[DATASET EXCERPTS]
• • •

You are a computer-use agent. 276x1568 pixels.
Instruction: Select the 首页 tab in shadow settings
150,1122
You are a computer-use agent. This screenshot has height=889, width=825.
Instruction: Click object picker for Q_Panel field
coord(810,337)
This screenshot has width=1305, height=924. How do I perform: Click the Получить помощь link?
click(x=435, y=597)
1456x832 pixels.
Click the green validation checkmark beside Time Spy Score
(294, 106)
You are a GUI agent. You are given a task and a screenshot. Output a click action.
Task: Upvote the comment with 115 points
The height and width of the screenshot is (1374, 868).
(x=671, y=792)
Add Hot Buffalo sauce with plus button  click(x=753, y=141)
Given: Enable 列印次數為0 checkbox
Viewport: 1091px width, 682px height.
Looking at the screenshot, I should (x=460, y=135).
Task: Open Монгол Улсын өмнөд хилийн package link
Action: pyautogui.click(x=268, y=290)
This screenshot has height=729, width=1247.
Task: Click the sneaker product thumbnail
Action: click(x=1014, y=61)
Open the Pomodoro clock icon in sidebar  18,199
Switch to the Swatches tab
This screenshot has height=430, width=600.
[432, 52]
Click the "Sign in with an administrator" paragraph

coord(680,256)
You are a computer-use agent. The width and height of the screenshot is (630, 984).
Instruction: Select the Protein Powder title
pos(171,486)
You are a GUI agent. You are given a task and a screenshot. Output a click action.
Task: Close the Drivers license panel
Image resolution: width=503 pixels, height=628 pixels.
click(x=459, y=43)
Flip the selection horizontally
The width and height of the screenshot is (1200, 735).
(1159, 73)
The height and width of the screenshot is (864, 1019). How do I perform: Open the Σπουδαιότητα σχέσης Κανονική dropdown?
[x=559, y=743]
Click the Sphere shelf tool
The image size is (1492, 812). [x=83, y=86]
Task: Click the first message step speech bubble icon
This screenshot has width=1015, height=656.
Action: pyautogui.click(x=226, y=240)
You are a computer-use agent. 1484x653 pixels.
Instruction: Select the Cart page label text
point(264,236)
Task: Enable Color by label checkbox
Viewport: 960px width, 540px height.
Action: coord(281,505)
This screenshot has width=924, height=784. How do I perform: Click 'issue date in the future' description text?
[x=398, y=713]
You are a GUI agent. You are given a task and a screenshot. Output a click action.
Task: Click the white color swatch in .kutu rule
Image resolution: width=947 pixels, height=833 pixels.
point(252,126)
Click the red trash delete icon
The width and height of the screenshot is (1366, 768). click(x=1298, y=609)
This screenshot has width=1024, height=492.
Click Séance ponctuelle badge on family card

• • •

[PROBLEM DETAILS]
Go through the listing above and copy each line that contains "checkbox".

[WRITTEN SOLUTION]
Given: Enable 列印次數為0 checkbox
Task: Enable Color by label checkbox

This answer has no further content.